Bright star, would I were steadfast as thou art–

Not in lone splendour hung aloft the night

And watching, with eternal lids apart,

Like nature’s patient, sleepless Eremite,

The moving waters at their priestlike task

Of pure ablution round earth’s human shores,

Or gazing on the new soft-fallen mask

Of snow upon the mountains and the moors–

No–yet still stedfast, still unchangeable,

Pillow’d upon my fair love’s ripening breast,

To feel for ever its soft fall and swell,

Awake for ever in a sweet unrest,

Still, still to hear her tender-taken breath,

And so live ever–or else swoon to death.

John Keats

This poem has very much to do with the one called “Asleep! O Sleep A Little While, White Pearl” in many differents aspects. The one I noticed the most was the form of address to his loving wife, which is a term of endearment. In this case, instead of saying White Pearl, he says Bright Star. Whereas the adjective “white” stands for purity and innocence, as I said before in the other analysis, the term “Bright Star” is making reference who is now dead in Heaven watching from the sky, so John Keats wife would be the brightest star

among the rest of them for him.

Another important feature that we must take into account is the fact that the title of the poem is repeated here twice as well, as it happens to “Asleep! O Sleep A Little While, White Pearl”.

From then on, the poem continues with many methaphors like the following ones:

The word “eternal” has to do with death, and the expression “for ever” is also related to eternity, endless and never-ending things.

The sky and the stars can also be compared to death, since both are endless.

The content of the fifth line is very interesting, as it says: Like nature’s patient, sleepless Eremite.

Nature has more patience than anything else in the universe, because it has the whole eternity to wait for anything, so nothing is forever but the Earth and sky and nobody can hang on.

The expression sleepless Eremite is logical: she (his wife), as a star, is always awake, taking care of her relatives and people beloved, so stars never sleep.

In the sixth line we find the word “priestlike” and it works as an adjective, so here we see another allusion to religion, Christian religion in this case.

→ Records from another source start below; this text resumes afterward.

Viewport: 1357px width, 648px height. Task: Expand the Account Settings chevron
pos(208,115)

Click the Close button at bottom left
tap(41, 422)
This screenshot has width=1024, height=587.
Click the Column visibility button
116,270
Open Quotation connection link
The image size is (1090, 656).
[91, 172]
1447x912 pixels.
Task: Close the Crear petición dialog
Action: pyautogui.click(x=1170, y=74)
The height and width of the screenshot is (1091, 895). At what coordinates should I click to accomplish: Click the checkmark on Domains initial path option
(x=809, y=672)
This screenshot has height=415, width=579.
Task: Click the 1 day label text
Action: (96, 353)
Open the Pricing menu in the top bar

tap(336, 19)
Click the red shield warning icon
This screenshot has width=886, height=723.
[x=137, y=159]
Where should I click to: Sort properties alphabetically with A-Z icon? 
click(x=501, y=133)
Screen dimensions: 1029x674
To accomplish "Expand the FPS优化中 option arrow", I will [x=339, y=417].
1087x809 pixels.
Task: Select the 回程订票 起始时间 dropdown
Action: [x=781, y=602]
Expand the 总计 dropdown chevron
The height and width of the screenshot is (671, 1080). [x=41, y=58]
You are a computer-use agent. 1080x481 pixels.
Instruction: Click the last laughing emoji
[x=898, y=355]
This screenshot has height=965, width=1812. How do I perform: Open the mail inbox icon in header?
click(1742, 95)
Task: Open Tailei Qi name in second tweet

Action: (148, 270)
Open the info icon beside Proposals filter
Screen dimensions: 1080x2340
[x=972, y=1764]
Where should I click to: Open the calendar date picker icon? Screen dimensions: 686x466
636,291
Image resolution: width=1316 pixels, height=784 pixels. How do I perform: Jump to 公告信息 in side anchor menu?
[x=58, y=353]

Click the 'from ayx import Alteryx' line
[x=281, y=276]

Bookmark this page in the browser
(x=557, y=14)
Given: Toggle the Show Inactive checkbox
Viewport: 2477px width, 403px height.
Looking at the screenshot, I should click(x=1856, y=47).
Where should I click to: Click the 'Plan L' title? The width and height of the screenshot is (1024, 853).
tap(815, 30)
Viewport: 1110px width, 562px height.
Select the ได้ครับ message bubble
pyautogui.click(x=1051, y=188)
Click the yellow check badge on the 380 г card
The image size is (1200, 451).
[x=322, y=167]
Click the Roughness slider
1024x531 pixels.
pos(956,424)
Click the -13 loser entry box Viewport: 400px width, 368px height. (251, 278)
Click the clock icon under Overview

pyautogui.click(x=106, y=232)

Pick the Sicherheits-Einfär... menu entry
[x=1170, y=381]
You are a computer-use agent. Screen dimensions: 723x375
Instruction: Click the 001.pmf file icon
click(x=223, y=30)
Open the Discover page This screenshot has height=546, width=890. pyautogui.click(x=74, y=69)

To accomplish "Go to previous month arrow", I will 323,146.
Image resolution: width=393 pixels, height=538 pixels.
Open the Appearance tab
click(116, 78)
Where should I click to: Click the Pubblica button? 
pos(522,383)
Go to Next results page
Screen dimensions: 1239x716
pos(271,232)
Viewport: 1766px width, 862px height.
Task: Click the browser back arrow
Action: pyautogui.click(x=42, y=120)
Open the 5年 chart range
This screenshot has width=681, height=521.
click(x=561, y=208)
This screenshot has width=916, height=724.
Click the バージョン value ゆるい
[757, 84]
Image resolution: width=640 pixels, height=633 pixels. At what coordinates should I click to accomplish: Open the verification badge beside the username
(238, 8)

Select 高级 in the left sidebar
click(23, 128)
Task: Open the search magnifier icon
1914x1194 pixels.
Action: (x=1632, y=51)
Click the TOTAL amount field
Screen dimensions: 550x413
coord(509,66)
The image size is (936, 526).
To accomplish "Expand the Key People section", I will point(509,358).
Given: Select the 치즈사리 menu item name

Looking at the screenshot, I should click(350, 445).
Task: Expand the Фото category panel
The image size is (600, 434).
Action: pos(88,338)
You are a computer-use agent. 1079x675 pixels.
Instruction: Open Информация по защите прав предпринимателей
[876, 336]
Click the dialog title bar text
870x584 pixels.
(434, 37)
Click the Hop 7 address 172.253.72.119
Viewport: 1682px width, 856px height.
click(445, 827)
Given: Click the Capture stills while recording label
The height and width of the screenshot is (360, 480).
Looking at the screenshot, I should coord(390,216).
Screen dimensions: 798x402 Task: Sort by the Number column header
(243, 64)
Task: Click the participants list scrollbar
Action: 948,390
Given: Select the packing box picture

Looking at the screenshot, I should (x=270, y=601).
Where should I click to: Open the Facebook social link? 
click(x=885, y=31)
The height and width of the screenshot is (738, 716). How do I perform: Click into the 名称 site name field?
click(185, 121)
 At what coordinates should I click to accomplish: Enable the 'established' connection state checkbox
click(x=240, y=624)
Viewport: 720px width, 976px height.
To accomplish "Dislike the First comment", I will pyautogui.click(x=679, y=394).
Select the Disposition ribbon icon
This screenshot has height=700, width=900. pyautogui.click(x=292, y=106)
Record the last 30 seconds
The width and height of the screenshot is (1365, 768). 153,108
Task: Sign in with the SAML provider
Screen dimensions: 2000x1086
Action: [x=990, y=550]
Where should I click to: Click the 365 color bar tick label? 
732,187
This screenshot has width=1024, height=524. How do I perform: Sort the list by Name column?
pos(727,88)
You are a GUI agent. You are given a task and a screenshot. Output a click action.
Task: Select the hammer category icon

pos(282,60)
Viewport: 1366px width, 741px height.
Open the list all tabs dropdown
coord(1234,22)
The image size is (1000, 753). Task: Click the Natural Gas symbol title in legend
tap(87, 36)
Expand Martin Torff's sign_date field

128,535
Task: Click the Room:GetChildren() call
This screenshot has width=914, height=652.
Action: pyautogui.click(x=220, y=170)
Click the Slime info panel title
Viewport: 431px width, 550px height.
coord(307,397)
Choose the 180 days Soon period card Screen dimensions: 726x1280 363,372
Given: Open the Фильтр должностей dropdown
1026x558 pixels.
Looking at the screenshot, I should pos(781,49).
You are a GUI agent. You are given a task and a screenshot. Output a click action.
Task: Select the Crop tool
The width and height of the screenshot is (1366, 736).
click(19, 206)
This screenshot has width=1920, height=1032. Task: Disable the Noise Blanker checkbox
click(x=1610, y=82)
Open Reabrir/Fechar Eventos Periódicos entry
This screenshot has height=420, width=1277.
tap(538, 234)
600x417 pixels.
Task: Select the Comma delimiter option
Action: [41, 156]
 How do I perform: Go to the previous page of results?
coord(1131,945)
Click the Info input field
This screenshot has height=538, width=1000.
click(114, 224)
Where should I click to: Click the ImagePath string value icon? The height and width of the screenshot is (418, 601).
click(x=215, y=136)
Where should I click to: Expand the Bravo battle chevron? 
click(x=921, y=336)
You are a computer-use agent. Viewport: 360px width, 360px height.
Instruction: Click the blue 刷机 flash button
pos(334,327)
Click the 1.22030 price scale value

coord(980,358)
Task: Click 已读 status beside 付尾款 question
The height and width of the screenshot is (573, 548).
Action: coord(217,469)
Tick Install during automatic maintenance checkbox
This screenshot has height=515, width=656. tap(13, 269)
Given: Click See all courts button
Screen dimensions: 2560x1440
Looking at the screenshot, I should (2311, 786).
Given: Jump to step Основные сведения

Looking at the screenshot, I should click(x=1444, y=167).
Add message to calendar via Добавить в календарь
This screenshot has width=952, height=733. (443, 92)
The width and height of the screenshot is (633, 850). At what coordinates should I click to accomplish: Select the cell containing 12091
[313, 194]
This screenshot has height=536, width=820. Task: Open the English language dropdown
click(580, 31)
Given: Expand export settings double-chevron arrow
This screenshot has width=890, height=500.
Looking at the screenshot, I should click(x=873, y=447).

The same happens in the poem “Asleep! O Sleep A Little While, White Pearl”, so they both are very similar in this sense.

In this poem John Keats talks about his “dear love’s ripening breast”, while in “Asleep! O Sleep A Little While, White Pearl” he mentions a “sudden love”. Furthermore, “breast” is a female feature: his wife.

“Awake for ever in a sweet unrest”, this line makes reference to a couple of adjectives used before in this poem: eternal and sleepless.

Finally, the last word of the poem reveals what the poem is about: death.